180年間ナゾだった「モノクロ映像に色が見えてくる錯覚」の仕組みを12歳の少女が解明!
サミュエリ財団賞を受賞したイシャナ・クマール氏 / Credit:Society for Science(画像=『ナゾロジー』より 引用)

その結果、被験者は90回試行されたテストの83%で色覚の変化がありました。しかも被験者が報告した色の変化は様々だったのです。

彼女の研究によって、想像上の色をつくりだす「主観色」と錐体細胞が相互に関係していると判明しました。主観色が完全に解明されたわけではありませんが、この発見は視覚障害の診断や治療に大きく役立つでしょう。

さて、2020年Broadcom MASTERSのファイナリストには30人の優秀な学生たちが選ばれました。

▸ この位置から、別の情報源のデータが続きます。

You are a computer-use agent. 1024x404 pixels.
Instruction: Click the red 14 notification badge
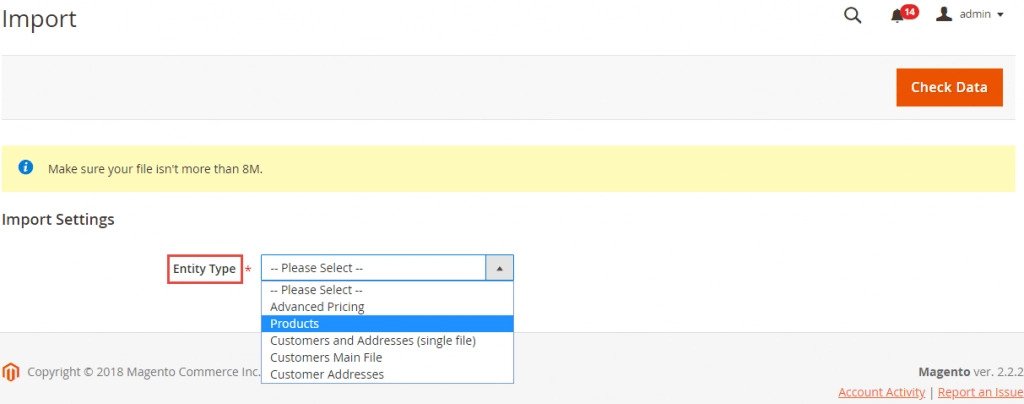click(909, 12)
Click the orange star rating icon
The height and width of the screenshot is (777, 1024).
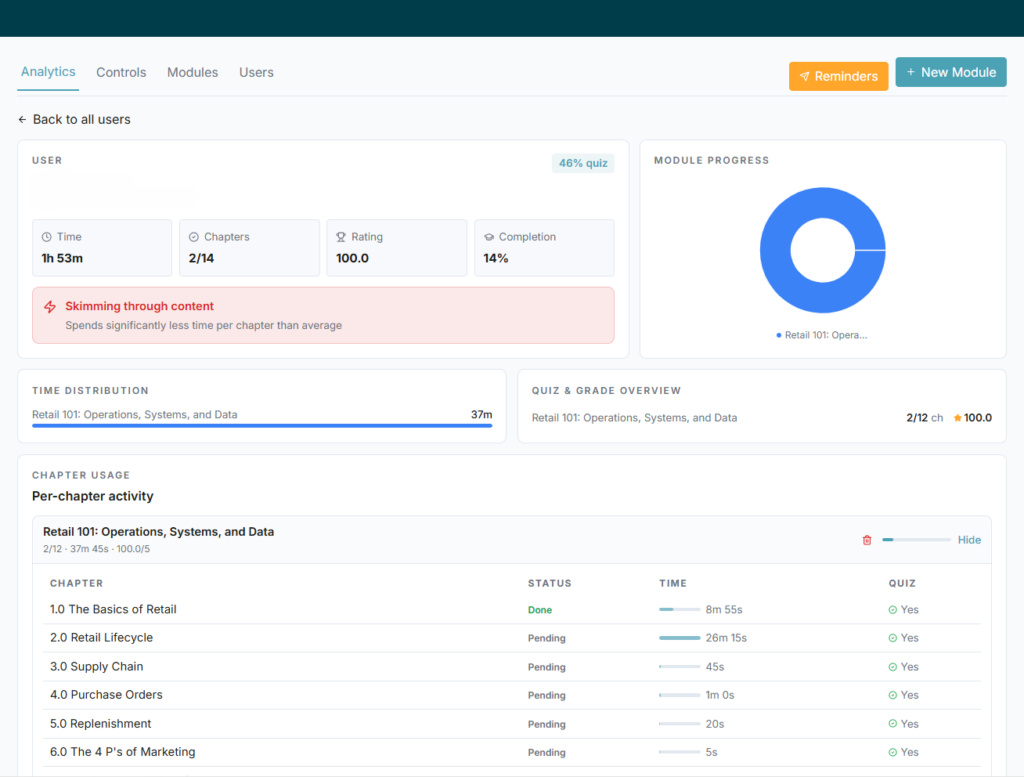pos(957,418)
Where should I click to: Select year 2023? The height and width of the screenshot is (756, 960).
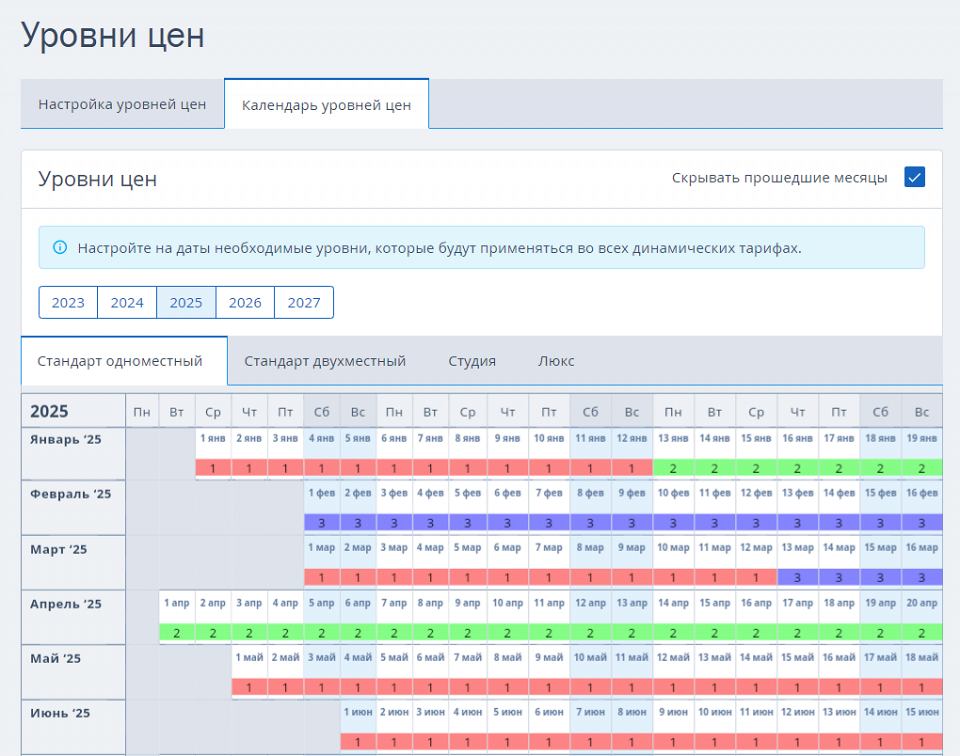click(68, 302)
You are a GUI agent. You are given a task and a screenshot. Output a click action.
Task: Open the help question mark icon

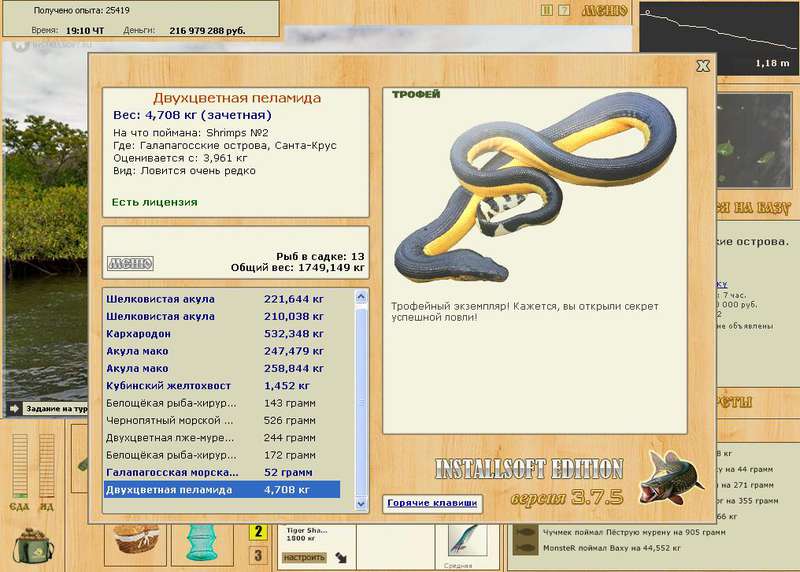click(564, 10)
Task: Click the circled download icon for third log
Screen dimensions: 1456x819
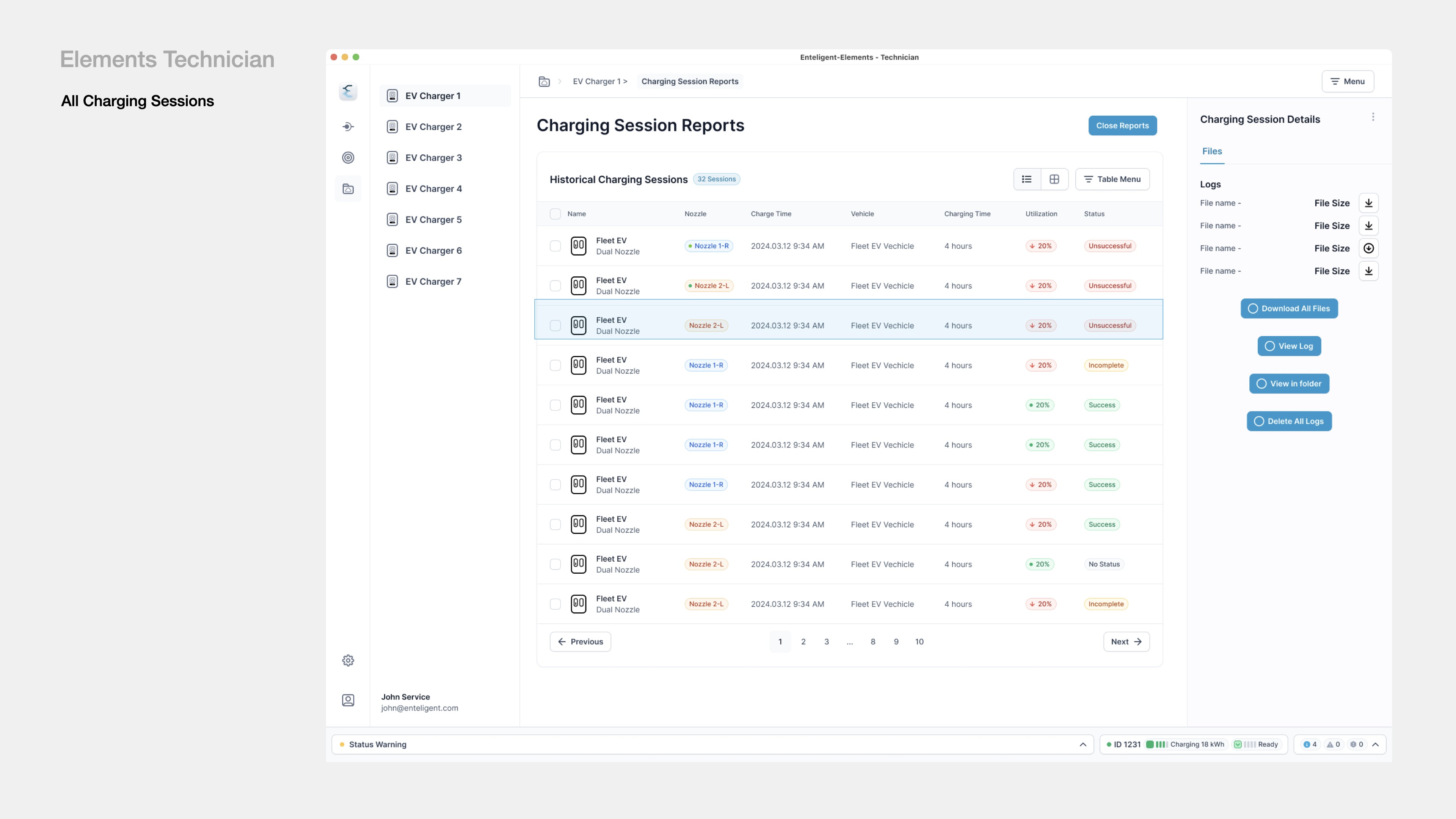Action: pos(1368,248)
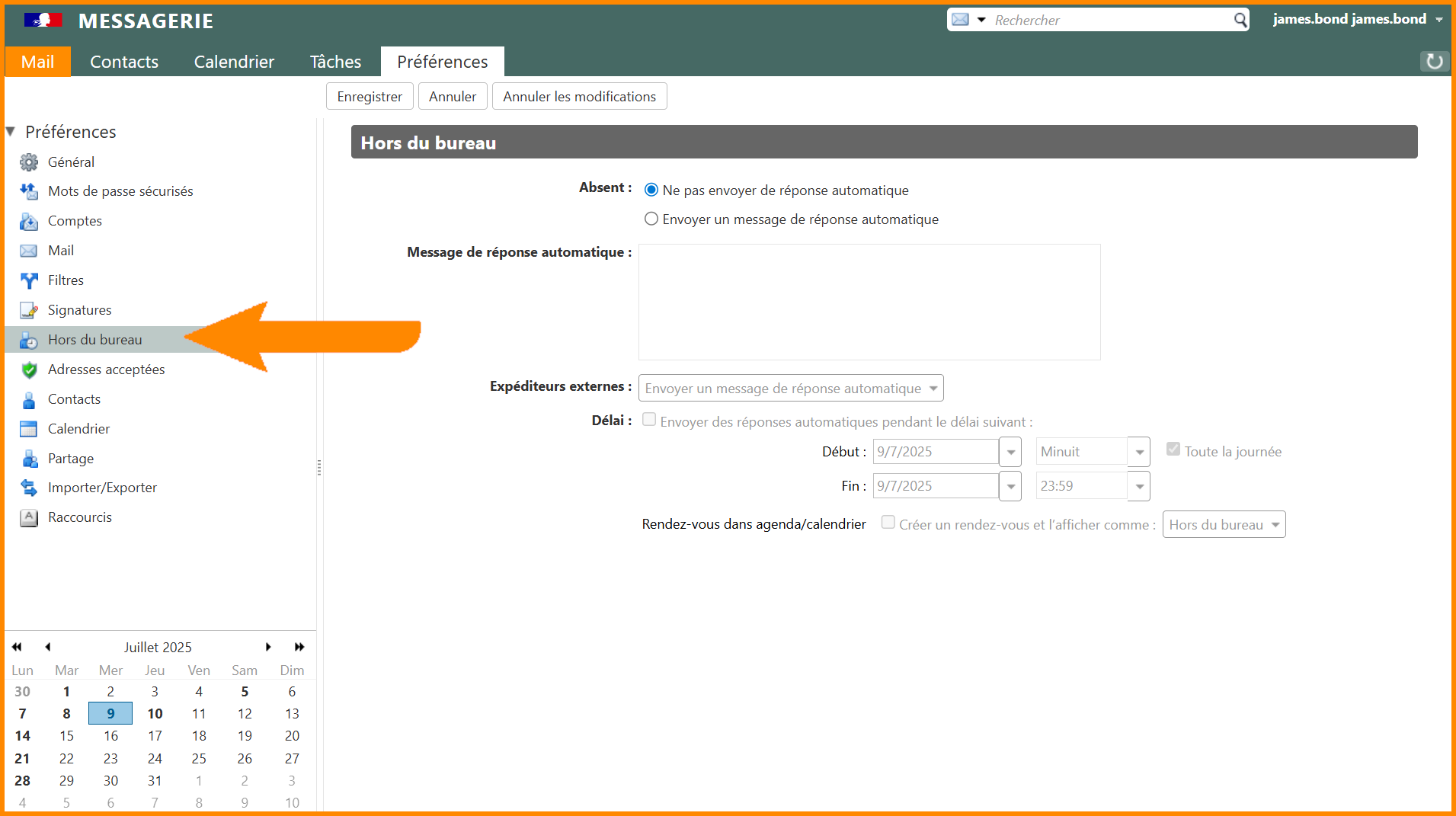The height and width of the screenshot is (816, 1456).
Task: Click inside the automatic reply message box
Action: (x=869, y=302)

180年間ナゾだった「モノクロ映像に色が見えてくる錯覚」の仕組みを12歳の少女が解明!
Broadcom MASTERSの30人のファイナリストたち / Credit:Society for Science(画像=『ナゾロジー』より 引用)

ファイナリストの多くは14歳の少年少女ですが、クマール氏は研究とリーダシップ、思考力などが高く評価され、12歳という若さでサミュエリ財団賞を受賞し、賞金約250万円を獲得したのです。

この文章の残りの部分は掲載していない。